On December 22, 2017 President Trump signed into law the Tax Cuts and Jobs Act (officially Public Law no. 115-97, named “An Act to provide for reconciliation pursuant to titles II and V of the concurrent resolution on the budget for fiscal year 2018”). Recognized generally for changes to the individual income tax brackets, the corporate tax cuts, and the estate tax modification, a separate section, 13307, likely will have a significant impact on sexual harassment settlements.

Senator Bob Menendez (D- NJ) proposed the Weinstein tax exclusion (above) in direct response to the #MeToo movement after the sexual harassment revelations about Harvey Weinstein. The provision was added to the Tax Cuts and Jobs Act to restrict tax deductibility of sexual harassment settlements associated with nondisclosure agreements. Such agreements were reported in connection with Harvey Weinstein, Fox News, and other high profile cases.

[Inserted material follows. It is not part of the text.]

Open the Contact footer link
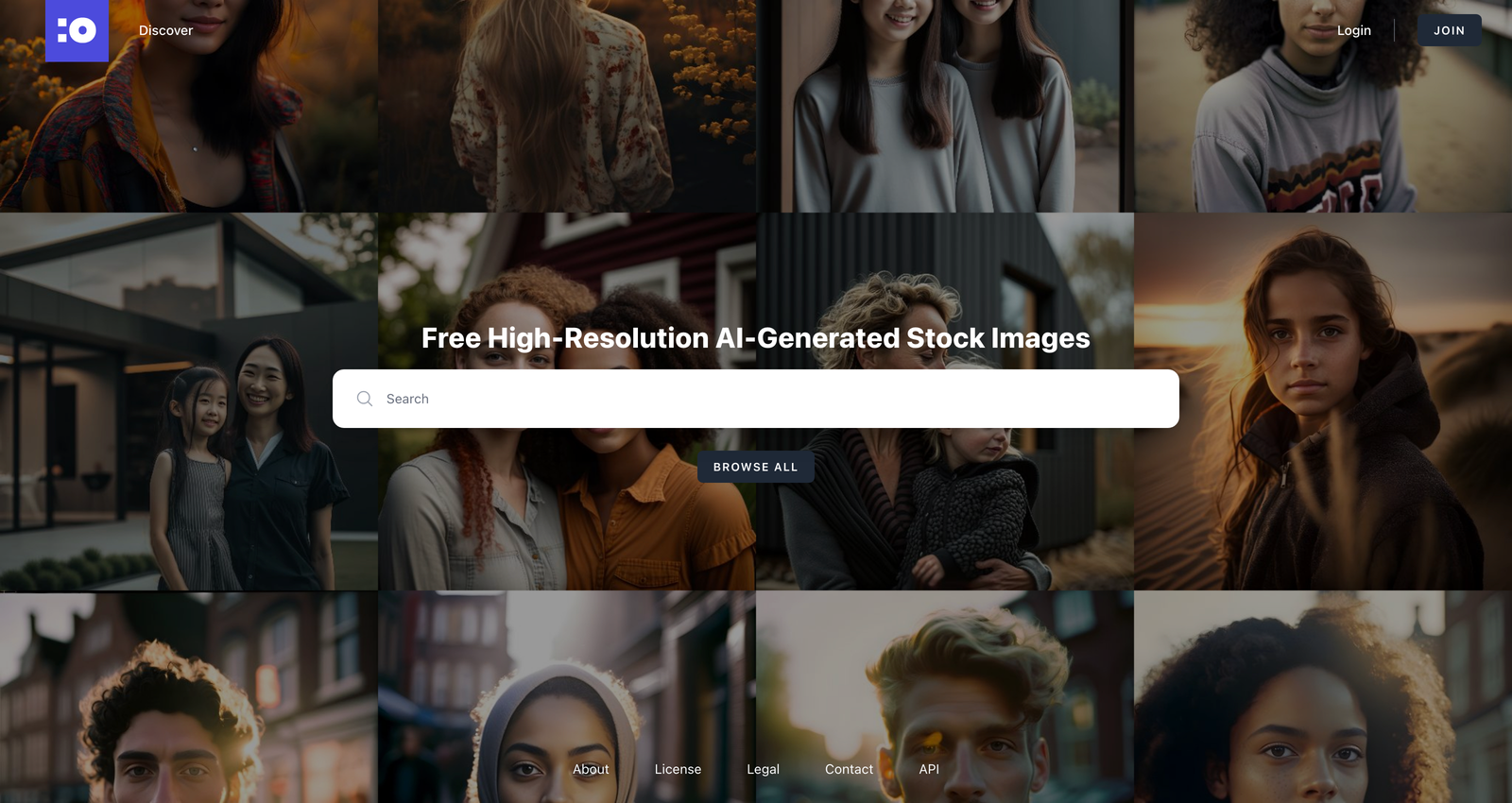The image size is (1512, 803). click(849, 769)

Section 13307 modified the IRS Tax Code section 162 to eliminate the ability of businesses and defendants (and possibly plaintiffs) to deduct the costs associated with settlements of sexual harassment claims that are subject to nondisclosure agreements, including legal fees related to the settlements. Because most settlements related to sexual harassment have included confidentiality or nondisclosure language, the impact of this legislation will be significant for all parties involved, and will be reflected in advice from legal counsel. The provision applies to any payments made on or after December 22, 2017 and is not retroactive, except to the extent it affects payments left to be paid after December 22, 2017 on any prior settlement agreement.

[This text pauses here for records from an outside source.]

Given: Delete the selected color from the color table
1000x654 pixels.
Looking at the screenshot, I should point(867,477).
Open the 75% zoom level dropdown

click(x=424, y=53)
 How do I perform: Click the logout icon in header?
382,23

The statutory language does not provide definitions for the terms “sexual harassment” or “sexual abuse.” The statutory language also does not clarify the meaning of “related to” for the purposes of settlement or legal fees. This ambiguity leaves several important open questions:

• An employment dispute that does not involve claims of sexual harassment but results in a nondisclosure agreement that includes broad releases may be problematic. If the scope of the releases includes sexual harassment claims, can that settlement be deducted by the business?

• What if a plaintiff has multiple claims, including but not limited to retaliation, gender discrimination, and a sexual harassment claim; what portions of a settlement payment will be deductible? Could effective contract drafting allocate most of the settlement consideration to the non-sexual harassment claims and thereby affect deductibility?

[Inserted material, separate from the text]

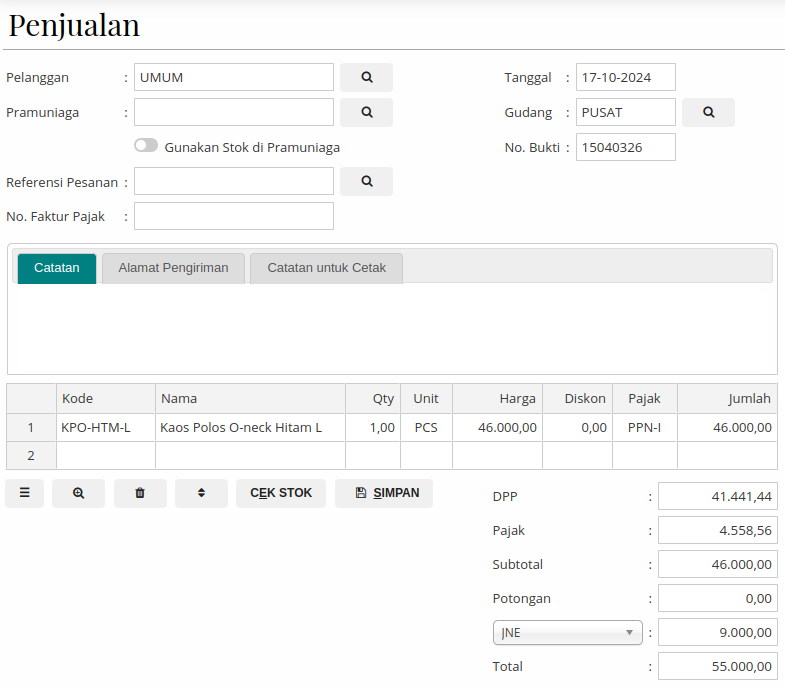Click the up-down sort arrows button

click(x=201, y=493)
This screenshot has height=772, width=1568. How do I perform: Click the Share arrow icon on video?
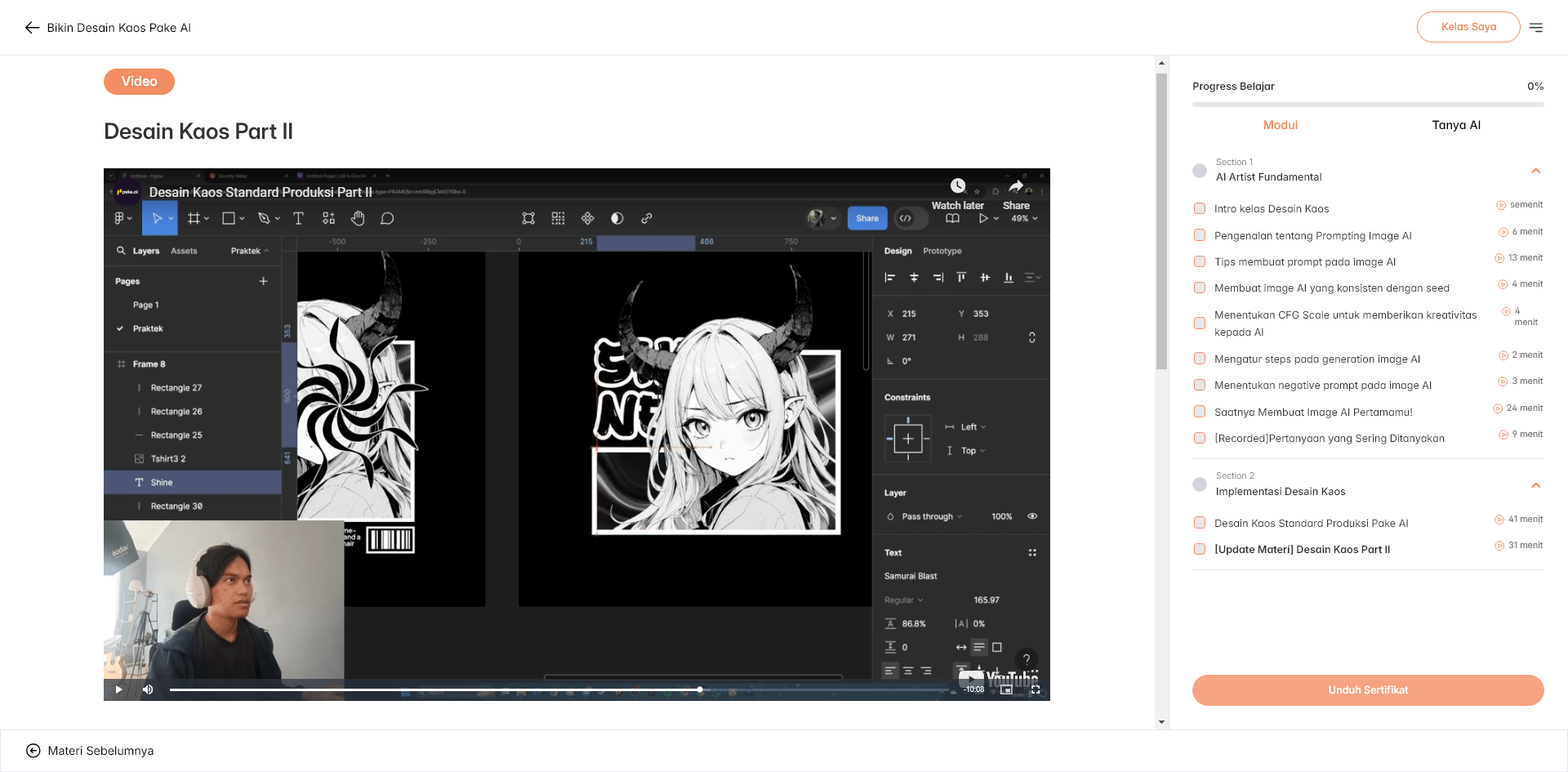(x=1016, y=186)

• In settling multiple claims, should counsel draft two separate agreements, one dealing only with the sexual harassment claim and the other agreement with all remaining claims, and allocating the larger portion of the settlement consideration to the nonsexual harassment claim, which is deductible?

• Does the statute exclude all legal fees associated with the claim from deduction, or just the portion of fees associated with the negotiation of the settlement and the drafting and execution of a settlement agreement?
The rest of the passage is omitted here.